» Selected extract
Content starts
If we are only looking at one dispute, then we are missing what is happening more broadly. For example, the same AI agent that browses an e-commerce website could also be active in a financial market or used in customer service disputes. These are all part of larger structural changes. AI introduces responsibility gaps and shifts in power, because decisions are now made in hybrid human–machine processes. When people focus only on challenges to courts or legal practice, they risk losing sight of the bigger transformation taking place across different fields simultaneously.

The key challenge, then, is not just how courts adapt or how lawyers use AI. The more fundamental challenge is connecting the dots and recognizing that legal concepts—like agency, accountability, and the boundary between individual and collective interests—need updating in the same way that Yan Fu had to invent new vocabulary to match a changing reality. AI is bringing us to a similar moment where legal understanding must evolve to meet technological change.

HULR: Given the growth of AI, what skills do you think are most important for aspiring young legal scholars and practitioners today? What advice would you give pre-law or law students hoping to make meaningful contributions to this field that is constantly changing?

RG: We discussed earlier that comparative and cross-cultural literacy is very important, and that interdisciplinary perspectives are incredibly valuable. In my own work, for example, I engage with what may seem like very different fields—corporate law, disability law, AI, ethics and governance. But the perspectives I gain from moving between different areas help me reach a deeper and more complete understanding.

A third skill is ethical imagination. Law is not just about solving an immediate problem; it is about making decisions that carry weight in people’s lives. It is part of a much larger story that all of us live within, and we need to be able to understand that larger story, which fundamentally requires ethical imagination.
Content ends
» Required tasks
• A. According to the interview excerpt on AI and law, why does RG consider ethical imagination an important skill? Answer in one to three sentences.
• B. Echo the interview excerpt on AI and law word for word, everything from "RG: We discussed" down to "requires ethical imagination.".

» The data
Content starts
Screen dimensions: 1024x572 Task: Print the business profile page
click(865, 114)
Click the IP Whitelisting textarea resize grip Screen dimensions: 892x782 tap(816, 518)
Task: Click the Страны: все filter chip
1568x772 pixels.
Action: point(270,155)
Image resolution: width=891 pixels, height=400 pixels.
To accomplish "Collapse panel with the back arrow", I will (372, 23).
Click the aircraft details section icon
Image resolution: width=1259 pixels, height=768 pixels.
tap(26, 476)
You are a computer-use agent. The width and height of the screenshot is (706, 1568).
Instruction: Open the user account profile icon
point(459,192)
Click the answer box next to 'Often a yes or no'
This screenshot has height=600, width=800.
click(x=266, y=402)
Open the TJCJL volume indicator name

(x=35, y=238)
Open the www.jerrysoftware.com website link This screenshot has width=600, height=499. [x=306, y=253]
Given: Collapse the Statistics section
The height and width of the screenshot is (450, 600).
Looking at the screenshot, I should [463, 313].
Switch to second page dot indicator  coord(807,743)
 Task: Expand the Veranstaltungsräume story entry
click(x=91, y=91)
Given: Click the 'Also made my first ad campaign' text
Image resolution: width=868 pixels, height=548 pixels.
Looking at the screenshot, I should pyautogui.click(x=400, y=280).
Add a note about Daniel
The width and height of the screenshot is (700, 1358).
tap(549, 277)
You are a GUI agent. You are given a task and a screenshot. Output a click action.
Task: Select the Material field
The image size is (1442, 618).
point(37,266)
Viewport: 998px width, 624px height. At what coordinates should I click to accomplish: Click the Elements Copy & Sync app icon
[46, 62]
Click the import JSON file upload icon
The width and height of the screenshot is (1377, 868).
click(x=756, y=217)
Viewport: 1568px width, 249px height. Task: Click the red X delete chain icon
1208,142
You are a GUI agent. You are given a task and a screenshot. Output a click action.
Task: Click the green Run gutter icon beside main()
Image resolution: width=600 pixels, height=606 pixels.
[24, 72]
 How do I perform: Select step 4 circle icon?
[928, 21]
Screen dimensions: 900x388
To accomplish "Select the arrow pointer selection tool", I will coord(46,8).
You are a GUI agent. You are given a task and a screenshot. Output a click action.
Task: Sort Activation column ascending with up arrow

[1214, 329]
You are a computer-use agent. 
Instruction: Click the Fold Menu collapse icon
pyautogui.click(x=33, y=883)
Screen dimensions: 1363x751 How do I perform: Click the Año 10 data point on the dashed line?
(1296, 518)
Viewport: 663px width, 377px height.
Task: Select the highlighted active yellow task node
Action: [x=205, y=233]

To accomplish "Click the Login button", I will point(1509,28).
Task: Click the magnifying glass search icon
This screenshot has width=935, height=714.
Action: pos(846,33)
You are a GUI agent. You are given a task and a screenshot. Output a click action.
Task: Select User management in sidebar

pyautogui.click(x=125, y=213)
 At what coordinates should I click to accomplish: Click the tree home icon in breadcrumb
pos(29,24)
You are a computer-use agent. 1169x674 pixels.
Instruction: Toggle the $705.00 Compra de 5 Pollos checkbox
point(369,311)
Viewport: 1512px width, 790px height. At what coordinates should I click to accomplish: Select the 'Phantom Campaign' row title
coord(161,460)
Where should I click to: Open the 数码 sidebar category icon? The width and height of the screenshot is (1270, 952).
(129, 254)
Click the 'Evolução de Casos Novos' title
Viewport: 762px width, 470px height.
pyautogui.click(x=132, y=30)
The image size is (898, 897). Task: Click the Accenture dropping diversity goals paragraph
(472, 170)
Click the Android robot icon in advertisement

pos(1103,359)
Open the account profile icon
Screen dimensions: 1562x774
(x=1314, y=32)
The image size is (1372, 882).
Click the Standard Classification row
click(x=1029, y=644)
Content ends
» Answers by item
• A. Law does more than solve an immediate problem. It involves decisions that carry weight in people's lives and is part of a larger story that everyone lives within. Understanding that larger story fundamentally requires ethical imagination.

• B.
RG: We discussed earlier that comparative and cross-cultural literacy is very important, and that interdisciplinary perspectives are incredibly valuable. In my own work, for example, I engage with what may seem like very different fields—corporate law, disability law, AI, ethics and governance. But the perspectives I gain from moving between different areas help me reach a deeper and more complete understanding.

A third skill is ethical imagination. Law is not just about solving an immediate problem; it is about making decisions that carry weight in people’s lives. It is part of a much larger story that all of us live within, and we need to be able to understand that larger story, which fundamentally requires ethical imagination.